Task objective - Could you copy out the full passage below on the Hsc70 siRNA knockdown in CV-1 cells, word for word?

For IF studies, CV-1 cells were seeded the day before transfection at a density of 1.5 × 104 in 12-well plates containing 18-mm-diameter round coverslips. Cells were transfected with 100 nM small interfering RNA (siRNA) J-017609-08 (Dharmacon) by using Dharmafect 1 transfection reagent (Dharmacon) according to the manufacturer's instructions. The complexes were first incubated for 20 min, then added to cells, and finally incubated at 37°C for 48, 72, and 96 h.
To evaluate the knockdown efficiency, CV-1 cells were seeded the day before transfection at a density of 5 × 104 in six-well plates and were transfected as described above with either Hsc70 siRNA or nonspecific control siRNA. Cells were harvested 48 h, 72 h, and 96 h after transfection by trypsinization. Pellets were first lysed in 30 μl of 10% sodium dodecyl sulfate (SDS) and 31.2 mM Tris-HCl (pH 7.4) and were then sonicated with a microtip (power level, 2; duty cycle, 20%; twice, for 10 cycles each time, on ice). The total-protein concentrations of the lysates were determined (DC protein assay; Bio-Rad), and equal amounts were analyzed by SDS-polyacrylamide gel electrophoresis (PAGE) and immunoblotting. Simultaneous detection of Hsc70 and α-tubulin was performed with the Odyssey infrared scanner (Li-Cor) utilizing rat anti-Hsc70 and mouse anti-α-tubulin as primary antibodies, followed by IRDye 680-conjugated goat anti-rat IgG and IRDye 800CW-conjugated goat anti-mouse IgG as secondary antibodies. The integrated intensity of the selected Hsc70 and α-tubulin bands was measured by the Odyssey program, and the relative amount of Hsc70 was normalized to the amount of α-tubulin. Data from three independent experiments were collected, and differences in the means were evaluated by a paired one-tailed Student t test.

Material shown -
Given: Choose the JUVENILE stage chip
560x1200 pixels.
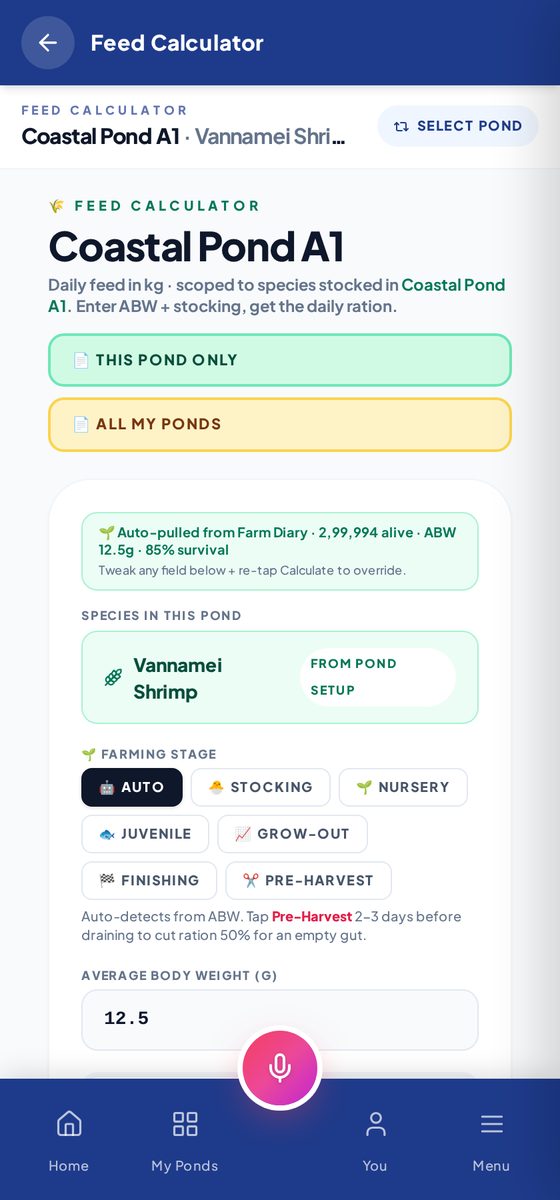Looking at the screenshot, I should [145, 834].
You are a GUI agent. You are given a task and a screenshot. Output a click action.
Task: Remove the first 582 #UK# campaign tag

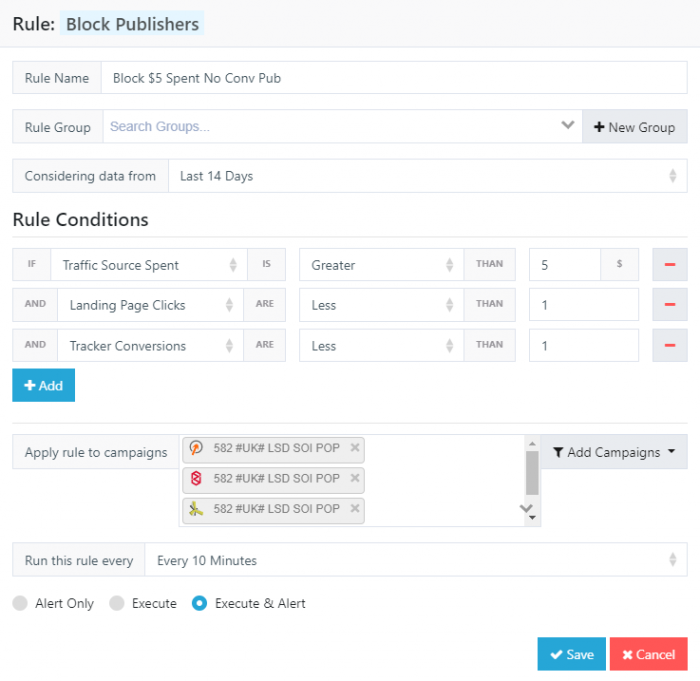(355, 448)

Answer for the task -
For IF studies, CV-1 cells were seeded the day before transfection at a density of 1.5 × 104 in 12-well plates containing 18-mm-diameter round coverslips. Cells were transfected with 100 nM small interfering RNA (siRNA) J-017609-08 (Dharmacon) by using Dharmafect 1 transfection reagent (Dharmacon) according to the manufacturer's instructions. The complexes were first incubated for 20 min, then added to cells, and finally incubated at 37°C for 48, 72, and 96 h.
To evaluate the knockdown efficiency, CV-1 cells were seeded the day before transfection at a density of 5 × 104 in six-well plates and were transfected as described above with either Hsc70 siRNA or nonspecific control siRNA. Cells were harvested 48 h, 72 h, and 96 h after transfection by trypsinization. Pellets were first lysed in 30 μl of 10% sodium dodecyl sulfate (SDS) and 31.2 mM Tris-HCl (pH 7.4) and were then sonicated with a microtip (power level, 2; duty cycle, 20%; twice, for 10 cycles each time, on ice). The total-protein concentrations of the lysates were determined (DC protein assay; Bio-Rad), and equal amounts were analyzed by SDS-polyacrylamide gel electrophoresis (PAGE) and immunoblotting. Simultaneous detection of Hsc70 and α-tubulin was performed with the Odyssey infrared scanner (Li-Cor) utilizing rat anti-Hsc70 and mouse anti-α-tubulin as primary antibodies, followed by IRDye 680-conjugated goat anti-rat IgG and IRDye 800CW-conjugated goat anti-mouse IgG as secondary antibodies. The integrated intensity of the selected Hsc70 and α-tubulin bands was measured by the Odyssey program, and the relative amount of Hsc70 was normalized to the amount of α-tubulin. Data from three independent experiments were collected, and differences in the means were evaluated by a paired one-tailed Student t test.